When to compare PDFs
The most common scenarios: a client returned a "signed" contract and you want to verify nothing was quietly changed, you're reviewing two versions of a report and need to identify what was updated between drafts, a colleague sent a revised document and you want to see exactly what changed without reading the entire thing again, or you need to confirm a legal document matches the version that was approved before signing.
How to compare two PDFs free — step by step
- Open ihatepdf.cv/compare-pdfs — no sign-up required
- Upload the first PDF (original version) on the left panel
- Upload the second PDF (revised version) on the right panel
- Both documents display side by side with synchronized scrolling
- Scroll through both simultaneously to visually identify differences page by page
What to look for when comparing contract PDFs
- Text changes — words added, removed, or reworded in clauses
- Number changes — pricing, dates, quantities, penalty amounts, interest rates
- Layout changes — sections moved, pages added, or clause numbering shifted
- Signature presence — confirm signatures appear on the correct fields
- Subtle formatting — font changes, spacing adjustments that might indicate paragraph deletions
After comparing — edit the discrepancies
If you find unauthorized changes, use Edit PDF Text to correct the revised document back to the agreed terms. If certain sections need to be removed before redistribution, use Redact PDF to permanently destroy the sensitive content.

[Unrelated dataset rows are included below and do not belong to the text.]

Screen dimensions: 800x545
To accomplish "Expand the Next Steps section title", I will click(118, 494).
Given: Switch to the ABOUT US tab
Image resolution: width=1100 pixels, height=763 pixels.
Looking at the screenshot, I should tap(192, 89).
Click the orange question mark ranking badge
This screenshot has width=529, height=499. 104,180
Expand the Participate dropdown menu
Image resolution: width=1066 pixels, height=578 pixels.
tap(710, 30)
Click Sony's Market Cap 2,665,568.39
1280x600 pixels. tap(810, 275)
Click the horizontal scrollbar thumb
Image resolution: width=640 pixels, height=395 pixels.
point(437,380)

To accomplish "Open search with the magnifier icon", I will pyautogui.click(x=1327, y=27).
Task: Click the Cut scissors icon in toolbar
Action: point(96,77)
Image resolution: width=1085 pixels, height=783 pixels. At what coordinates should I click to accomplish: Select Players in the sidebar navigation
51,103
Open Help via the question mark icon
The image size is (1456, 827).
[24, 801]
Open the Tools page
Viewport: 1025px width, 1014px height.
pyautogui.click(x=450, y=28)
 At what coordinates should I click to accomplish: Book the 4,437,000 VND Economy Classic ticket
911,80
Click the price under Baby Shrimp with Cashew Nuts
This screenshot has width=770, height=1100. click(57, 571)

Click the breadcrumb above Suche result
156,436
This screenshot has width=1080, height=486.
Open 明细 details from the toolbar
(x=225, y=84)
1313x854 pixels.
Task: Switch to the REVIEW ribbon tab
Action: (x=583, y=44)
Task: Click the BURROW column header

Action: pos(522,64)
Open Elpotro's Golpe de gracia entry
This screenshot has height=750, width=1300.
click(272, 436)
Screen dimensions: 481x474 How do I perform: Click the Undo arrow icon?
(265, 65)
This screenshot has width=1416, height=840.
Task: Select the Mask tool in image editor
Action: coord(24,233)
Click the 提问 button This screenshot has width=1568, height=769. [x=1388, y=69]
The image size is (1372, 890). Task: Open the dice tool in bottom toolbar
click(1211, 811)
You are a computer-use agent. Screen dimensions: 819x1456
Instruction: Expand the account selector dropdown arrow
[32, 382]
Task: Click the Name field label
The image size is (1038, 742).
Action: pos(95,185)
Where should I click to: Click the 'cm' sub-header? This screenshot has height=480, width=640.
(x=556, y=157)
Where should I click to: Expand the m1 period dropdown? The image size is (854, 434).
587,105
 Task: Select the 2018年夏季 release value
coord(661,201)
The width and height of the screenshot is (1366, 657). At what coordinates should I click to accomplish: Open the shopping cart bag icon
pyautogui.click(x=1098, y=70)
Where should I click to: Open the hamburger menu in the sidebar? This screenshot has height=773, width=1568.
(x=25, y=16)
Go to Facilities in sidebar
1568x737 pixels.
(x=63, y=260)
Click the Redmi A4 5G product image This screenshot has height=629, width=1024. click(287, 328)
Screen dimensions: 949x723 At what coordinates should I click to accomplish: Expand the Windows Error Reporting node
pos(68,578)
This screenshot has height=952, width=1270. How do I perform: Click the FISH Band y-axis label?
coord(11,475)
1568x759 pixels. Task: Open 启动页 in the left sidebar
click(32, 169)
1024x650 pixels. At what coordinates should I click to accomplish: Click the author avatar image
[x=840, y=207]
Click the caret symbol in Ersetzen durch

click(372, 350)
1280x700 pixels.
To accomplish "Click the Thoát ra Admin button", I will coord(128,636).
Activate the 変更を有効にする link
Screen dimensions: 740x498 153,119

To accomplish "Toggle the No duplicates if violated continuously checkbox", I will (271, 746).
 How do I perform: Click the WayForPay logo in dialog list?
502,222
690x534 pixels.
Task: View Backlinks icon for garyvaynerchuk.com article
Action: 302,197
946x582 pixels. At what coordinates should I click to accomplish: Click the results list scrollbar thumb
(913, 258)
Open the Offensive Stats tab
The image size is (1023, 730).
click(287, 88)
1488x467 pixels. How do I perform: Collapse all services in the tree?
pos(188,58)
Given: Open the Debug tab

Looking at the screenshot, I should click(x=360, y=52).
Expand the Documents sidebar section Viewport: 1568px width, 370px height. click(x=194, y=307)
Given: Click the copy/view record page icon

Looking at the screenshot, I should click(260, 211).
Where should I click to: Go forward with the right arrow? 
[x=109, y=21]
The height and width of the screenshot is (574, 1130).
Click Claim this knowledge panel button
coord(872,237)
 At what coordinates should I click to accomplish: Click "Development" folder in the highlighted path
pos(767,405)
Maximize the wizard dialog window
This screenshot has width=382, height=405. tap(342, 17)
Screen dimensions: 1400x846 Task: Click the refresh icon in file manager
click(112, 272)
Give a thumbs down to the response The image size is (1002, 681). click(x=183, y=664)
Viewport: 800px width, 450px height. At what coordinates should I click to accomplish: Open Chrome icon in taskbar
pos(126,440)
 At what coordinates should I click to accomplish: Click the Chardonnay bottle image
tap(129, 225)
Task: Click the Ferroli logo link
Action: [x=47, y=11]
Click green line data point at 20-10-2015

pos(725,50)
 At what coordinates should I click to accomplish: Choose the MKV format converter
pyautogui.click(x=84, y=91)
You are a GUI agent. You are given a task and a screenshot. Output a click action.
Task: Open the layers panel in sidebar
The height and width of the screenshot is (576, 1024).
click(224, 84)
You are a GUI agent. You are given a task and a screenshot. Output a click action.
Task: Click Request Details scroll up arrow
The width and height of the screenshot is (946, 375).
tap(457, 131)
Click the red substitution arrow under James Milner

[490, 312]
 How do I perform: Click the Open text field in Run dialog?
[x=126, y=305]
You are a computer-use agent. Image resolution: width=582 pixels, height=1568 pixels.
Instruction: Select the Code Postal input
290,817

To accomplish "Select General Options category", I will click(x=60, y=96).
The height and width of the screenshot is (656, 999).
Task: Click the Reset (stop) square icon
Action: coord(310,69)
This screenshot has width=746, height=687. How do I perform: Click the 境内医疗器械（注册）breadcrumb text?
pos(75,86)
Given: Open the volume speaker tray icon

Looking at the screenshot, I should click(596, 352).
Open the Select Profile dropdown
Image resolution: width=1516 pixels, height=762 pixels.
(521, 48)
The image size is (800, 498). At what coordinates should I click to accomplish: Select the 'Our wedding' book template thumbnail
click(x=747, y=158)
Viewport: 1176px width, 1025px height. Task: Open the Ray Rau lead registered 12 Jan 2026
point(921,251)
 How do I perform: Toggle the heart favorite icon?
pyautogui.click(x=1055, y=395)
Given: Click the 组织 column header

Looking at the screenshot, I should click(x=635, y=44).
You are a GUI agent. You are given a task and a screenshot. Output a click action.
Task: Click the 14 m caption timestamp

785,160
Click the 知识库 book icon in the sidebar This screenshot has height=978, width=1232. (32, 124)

Frequently asked questions
Does the comparison tool automatically highlight differences?
The tool provides synchronized side-by-side viewing — scroll both documents together to spot differences page by page. This visual approach reliably catches even subtle layout and formatting changes that automated diffing can sometimes miss.
Are my documents uploaded to a server?
No. Both PDFs are rendered entirely in your browser. Nothing is uploaded anywhere.
Is there a page limit?
No. Compare PDFs of any length — the tool loads and renders both simultaneously.